Why The Us Air Force Seeks A New Engine For Rockets That Fly Like Jets

Why The Us Air Force Seeks A New Engine For Rockets That Fly Like Jets

Rockets are fast, but they are incredibly dumb when it comes to fuel efficiency.

Every orbital rocket you have ever seen spent most of its weight carrying liquid oxygen just to burn its fuel. Jets, on the other hand, are highly efficient because they suck in oxygen from the surrounding air. But jets cannot fly in space, and they struggle to reach hypersonic speeds.

The US Air Force seeks a new engine for rockets that fly like jets to bridge this massive technological gap. They want a propulsion system that offers the raw power of a rocket with the operational flexibility and efficiency of a jet engine. This is not just a minor upgrade. It is a fundamental shift in how we think about high-speed flight, orbital access, and rapid global logistics.

Let us look at why the military is pushing so hard for this technology, the engineering hurdles holding it back, and who is leading the charge to build it.


The Physics Problem of Traditional Flight

To understand why the military wants a hybrid system, you have to look at the limitations of our current propulsion systems.

Traditional jet engines use a compressor to squeeze incoming air, mix it with fuel, and ignite it. This works beautifully up to about Mach 3. Beyond that speed, the air entering the engine becomes so hot and compressed from its own velocity that the internal turbomachinery starts to melt.

Rockets bypass this limit entirely. They do not rely on incoming air. Instead, they carry their own oxidizer. This allows them to operate in the vacuum of space and reach extreme speeds. But the weight penalty is brutal. About 80% of a rocket's launch mass is just propellant and oxidizer.

This brings us to the core issue. If you want to fly a rocket from point to point on Earth, you have to carry thousands of tons of oxygen through the thickest parts of the atmosphere. It is inefficient, expensive, and requires massive launch pads.

The Air Force wants to eliminate those launch pads. They want vehicles that can take off from a standard runway, accelerate to hypersonic speeds using atmospheric oxygen, and then transition to rocket power to reach the edge of space.


Why the US Air Force Seeks a New Engine for Rockets That Fly Like Jets Right Now

The driving force behind this push is strategic speed. The Pentagon is heavily focused on two concepts: rapid global mobility and hypersonic defense.

Under the Rocket Cargo program, the military wants the ability to transport 100 tons of cargo to any point on Earth within an hour. Using traditional rocket boosters like SpaceX's Starship is one way to do it. But launching a giant vertical rocket requires highly specialized infrastructure. You cannot easily do that from a forward operating base in the Pacific.

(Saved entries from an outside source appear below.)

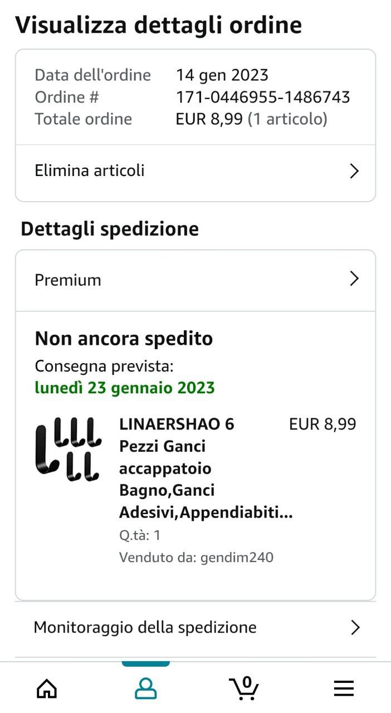Tap item price EUR 8,99

click(322, 424)
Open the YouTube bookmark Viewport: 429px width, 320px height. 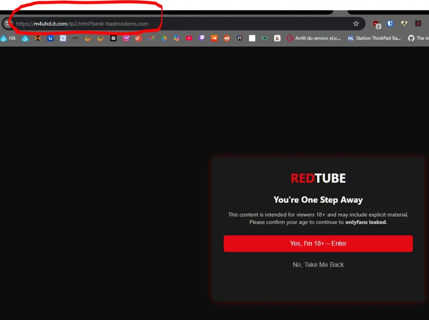(x=189, y=38)
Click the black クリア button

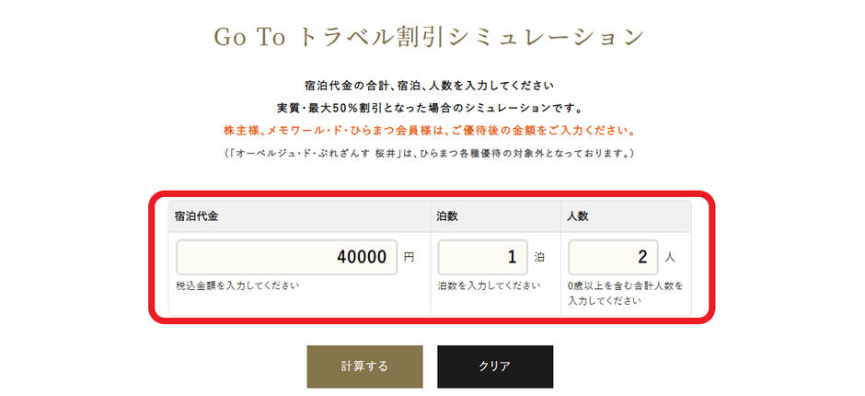pos(494,367)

A vehicle that uses a hybrid air-breathing rocket engine changes the equation entirely.

  • Runway Independence: Vehicles can take off and land using existing military runways.
  • Reusability: Standard jet-like operations mean faster turnaround times and lower costs.
  • Unpredictable Flight Paths: Unlike ballistic missiles, which follow a predictable arc, a hybrid vehicle can maneuver within the atmosphere to avoid interception.

The Air Force Research Laboratory (AFRL) is actively scouting technologies that can make this a reality. They are looking for propulsion systems that can seamlessly transition between air-breathing mode and pure rocket mode without blowing up.


How Rotating Detonation and Combined Cycle Systems Actually Work

Engineers are pursuing two primary pathways to build a rocket that flies like a jet. Both present massive engineering challenges.

Turbine-Based Combined Cycle Engines

A Turbine-Based Combined Cycle (TBCC) engine combines a standard turbine engine with a ramjet or scramjet.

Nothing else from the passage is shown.